I try not to look shocked and guilty. Of course he knows I went back there. He has a tracker on me. I knew he’d know.
“I just wanted to see it one last time. It’s… I don’t know if you understand how fucking traumatic it is to lose your home and have it replaced with a bed in a cage.”
“Oh, I can imagine,” he says.
“I don’t think you can. I think you’re used to being in control so much that you can barely remember what it feels like to have anything less than complete control over others.”
He does not reply to that.
“I need to get some work done,” he says instead. “You can come and rest in my office until I have time to deal with you. Smith?”
A well-groomed, lanky gentleman in a day suit appears. “Yes, Mr. Waterstone?”
“Please put the pet bed in my office.”
“Of course, Mr. Waterstone.”
I want to die inside. There’s something about somebody ordinary knowing what is happening to me that just makes it all so much worse. Though I suppose that Smith isn’t all that normal if he works for Marcus. Nobody can stay normal in Marcus’ orbit. We’re all warped by his gravity one way or another.

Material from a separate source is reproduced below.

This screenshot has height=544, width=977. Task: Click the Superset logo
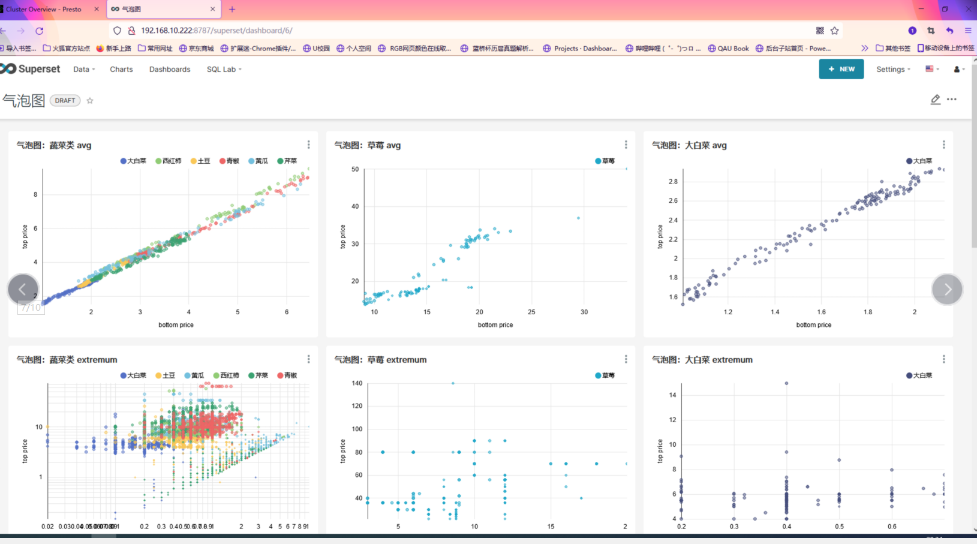point(32,69)
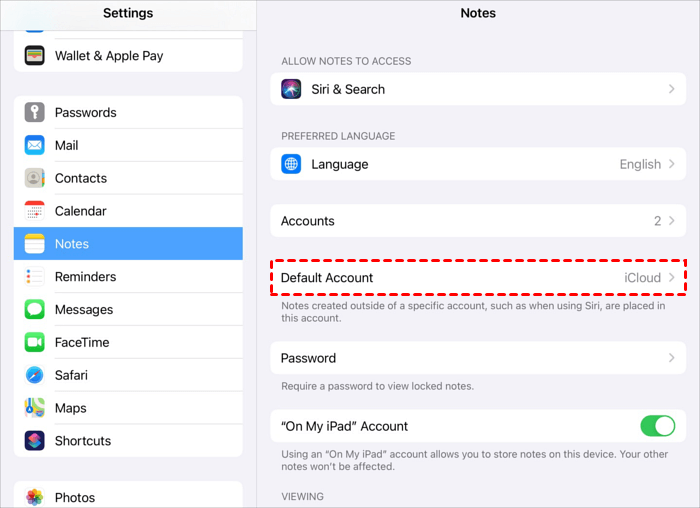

When we reach the office, which is just the sort of place that a very rich man does business in a very rich sort of way, there is one thing very notably out of place.

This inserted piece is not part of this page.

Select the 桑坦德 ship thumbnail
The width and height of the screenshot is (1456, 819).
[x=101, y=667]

Marcus asked for the pet bed to be put in the room. I assumed that it would be a large dog bed, part of some ritual humiliation for a bad pet. He’s into that sort of thing, after all.
The pet bed is a dog bed, but not sized to a dog. It is a big, plush, soft expanse of bedding that is easily large enough to lie down in. It’s quite literally a human person sized dog bed, tucked away behind his chair—and it actually looks kind of amazing.
“Get in, pet,” he says. “But take your outer clothing off first. I don’t want you tracking the filth of the city into your sleeping arrangement.”
I’d say I’m not tired, but I am actually exhausted. I have barely slept, and even if I had, the strangeness of the situation would be tiring enough. It’s hard adapting to this oddness.
I do as I am told.
When I sit, and then lie down in the bed, I find a yawn escaping me almost instantly.
Marcus’ voice is pleasant and low. He’s talking to people about something business related. I try to listen, but I find the words sort of blurring and blending into one another as my extreme comfiness and the after-effects of the spanking in the car leave me in an unspeakably cozy state with something of an endorphin high.
My eyelids are getting heavy. As much as I resist actually going to sleep at Marcus’ feet, I don’t think I am going to be able to stop myself. I am just too cozy, and I just feel too…
“Charlie!”
I wake up in the bed, cushioned on all sides by soft foam. It’s like waking up in a cloud, if a cloud had surprisingly good back support. I squirm around for a bit, until I hear Marcus call me again. He’s not in the office anymore. I wonder how I’m supposed to find him.
“Charlie! Come here!”
It sounds like I am in trouble, which seems impossible. How do you get into trouble while fast asleep?
I follow the sound of his voice to one of the lounging spaces, where he is sitting in his chair behind his desk. A very large television is playing the news. I haven’t watched the news in years, since I was a kid. It’s almost like finding someone tapping out hieroglyphics on a tablet.
“Hm?”
“Look at this,” he says.
I look at the news, where a pleasant person wearing very nice makeup and a broad, pristine smile is defining reality for the masses.
“Billionaire Marcus Waterstone saved the life of a fortunate young lady today after a fire escape gave way. He happened to be passing by, and caught her in his arms.”
What follows is a reel on repeat of me falling off the fire escape like a ragdoll and being subsequently snatched from gravity’s brutal grip by Marcus.
“The young lady’s identity is unknown, but we imagine she’s very grateful this evening.”